**Task requirements:** For the listing that follows, give again exactly the lines from the one with "Screen dimensions: 871x594" to the one with "Click the cloud", including both.

**Given records:**
※

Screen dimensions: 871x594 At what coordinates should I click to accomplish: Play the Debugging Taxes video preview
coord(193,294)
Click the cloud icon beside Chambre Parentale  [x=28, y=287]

※

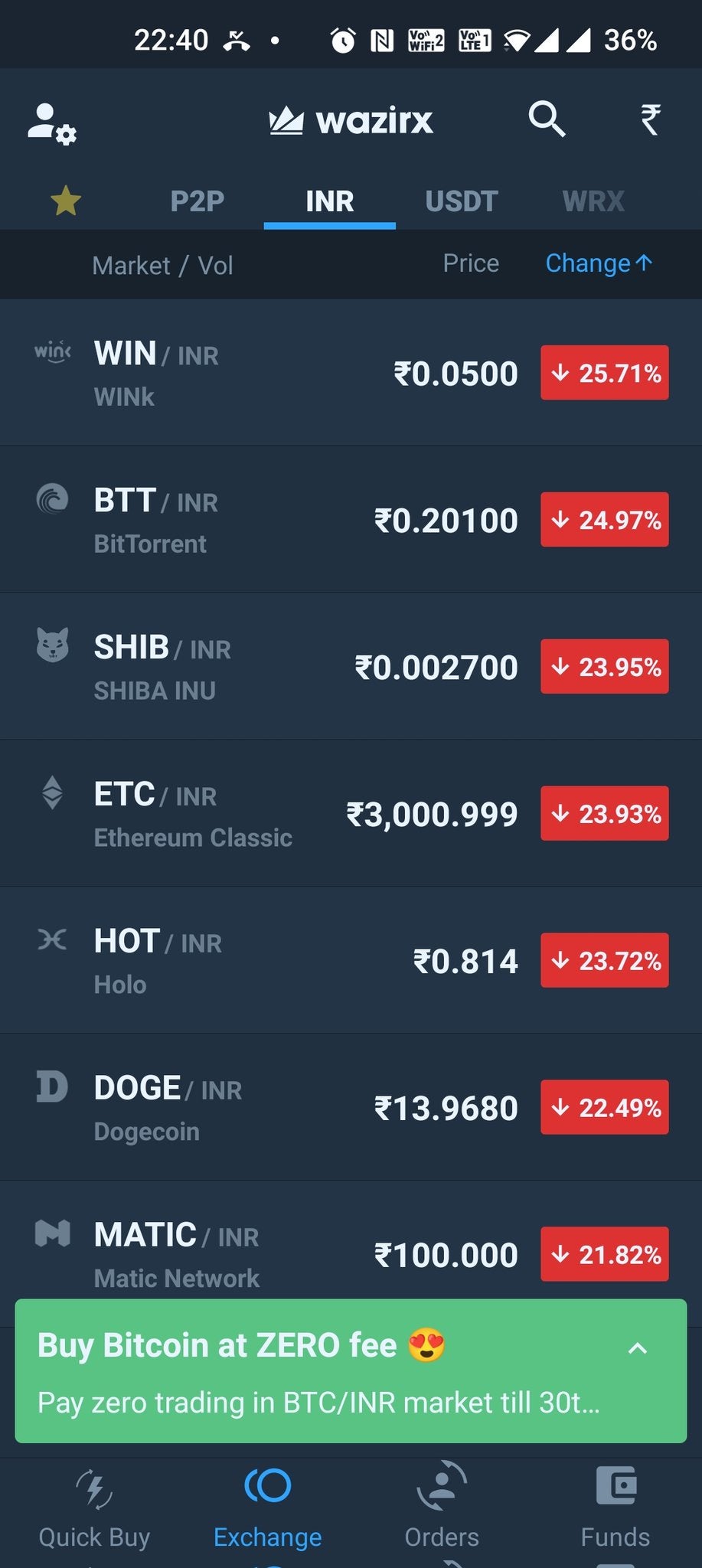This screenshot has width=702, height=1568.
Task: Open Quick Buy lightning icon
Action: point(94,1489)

※

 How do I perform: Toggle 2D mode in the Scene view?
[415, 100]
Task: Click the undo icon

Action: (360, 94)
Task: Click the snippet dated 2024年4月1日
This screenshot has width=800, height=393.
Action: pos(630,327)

※

**Task result:**
Screen dimensions: 871x594 At what coordinates should I click to accomplish: Play the Debugging Taxes video preview
coord(193,294)
Click the cloud icon beside Chambre Parentale  [x=28, y=287]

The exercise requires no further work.